The direct federal funding to localities was well-received and quickly distributed into communities, as intended. The unforeseen effect on local governments was an unprecedented amount of grants management and accounting to meet the reporting requirements for the local funding. Localities large and small struggled with the amount of time and resources needed to properly account and report the funding, and that will continue to play out in year-end audits and financial reports not just in FY 2021, but for several years to come.
The FY2022 budget process was tricky for local governments. The American Rescue Plan of 2021 (ARP) was signed into law on March 11, 2021. ARP is providing more than $350 billion to state and local governments for emergency response and to bring back jobs. Localities have some flexibility with this round of recovery funding and have the opportunity to make potentially historic investments in their community to address longstanding disparities in access to housing, infrastructure and services. The limiting factor there are the ongoing costs to maintain those investments once the one-time funding runs out in 2024. The One Virginia equity and inclusion policy intended to reduce disparities across the state is likely to play a major role in determining how the Commonwealth will make federal funding available to localities. Again, creative local government public servants are thinking and planning furiously to figure out the best possible way to use this funding to help their communities survive and thrive, and those choices are likely to vary widely across the Commonwealth.

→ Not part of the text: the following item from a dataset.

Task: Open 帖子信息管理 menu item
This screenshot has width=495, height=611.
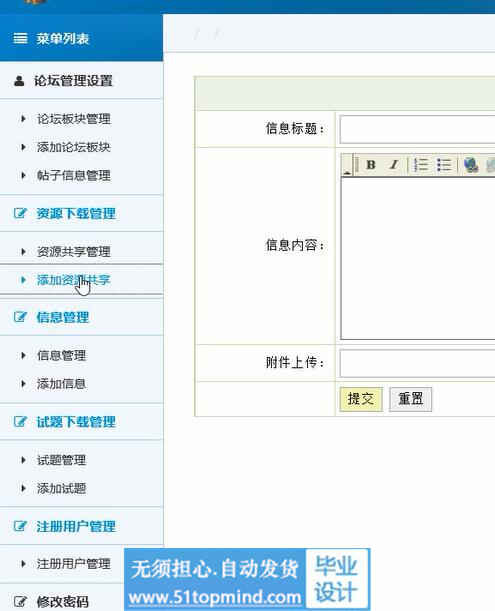Action: click(x=74, y=175)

Looking ahead, there are some additional tools available to local governments that didn’t exist before. Prior to the pandemic, the General Assembly equalized the ability of counties to enact taxes with cities, which does provide some capacity to create ongoing streams of funding to support ARP investments. While raising taxes, particularly real estate taxes is never easy, the taxable populations for the admission, cigarette and meals taxes do differ from homeowners and business owners. Diversifying and expanding tax bases is always a good outcome for local governments and provides additional capacity and flexibility into the future. For those jurisdictions that are unable to avail themselves of new tax capacity, adding more tax auditors is a low-cost way to help increase revenues of existing taxes in a fair and equitable manner. Any locality that has experienced the heated real estate market will be under pressure to reduce real estate taxes next year and enabling new taxes and enhancing revenue audit activities will give localities more options.

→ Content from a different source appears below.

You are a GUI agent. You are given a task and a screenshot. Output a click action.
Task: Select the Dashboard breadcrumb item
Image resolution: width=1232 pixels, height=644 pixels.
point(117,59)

The fast development of effective vaccines is truly a “shot in the arm” for the American economy, and localities across Virginia will experience this in different ways. A rapidly expanding economy combined with the ARP funding provides each local governing body with a unique opportunity to enhance and remake their community. Likewise, local government professionals have the career opportunity to help shape the future. This is why we do what we do, and why we love public service. Let’s help our communities be the best that they can be!